◆ Work task: Would you set down every entry shown below, precisely as written?

(Stored items)
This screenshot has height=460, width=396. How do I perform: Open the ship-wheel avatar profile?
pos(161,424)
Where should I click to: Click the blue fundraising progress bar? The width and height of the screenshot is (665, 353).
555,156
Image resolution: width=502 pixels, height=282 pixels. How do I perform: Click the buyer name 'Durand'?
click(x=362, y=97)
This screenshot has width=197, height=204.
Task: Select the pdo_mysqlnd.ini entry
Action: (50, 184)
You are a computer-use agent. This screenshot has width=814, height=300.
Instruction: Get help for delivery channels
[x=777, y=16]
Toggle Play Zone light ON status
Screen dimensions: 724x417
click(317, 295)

◆ Solution to the problem:
This screenshot has height=460, width=396. How do I perform: Open the ship-wheel avatar profile?
pos(161,424)
Where should I click to: Click the blue fundraising progress bar? The width and height of the screenshot is (665, 353).
555,156
Image resolution: width=502 pixels, height=282 pixels. How do I perform: Click the buyer name 'Durand'?
click(x=362, y=97)
This screenshot has width=197, height=204.
Task: Select the pdo_mysqlnd.ini entry
Action: (50, 184)
You are a computer-use agent. This screenshot has width=814, height=300.
Instruction: Get help for delivery channels
[x=777, y=16]
Toggle Play Zone light ON status
Screen dimensions: 724x417
click(317, 295)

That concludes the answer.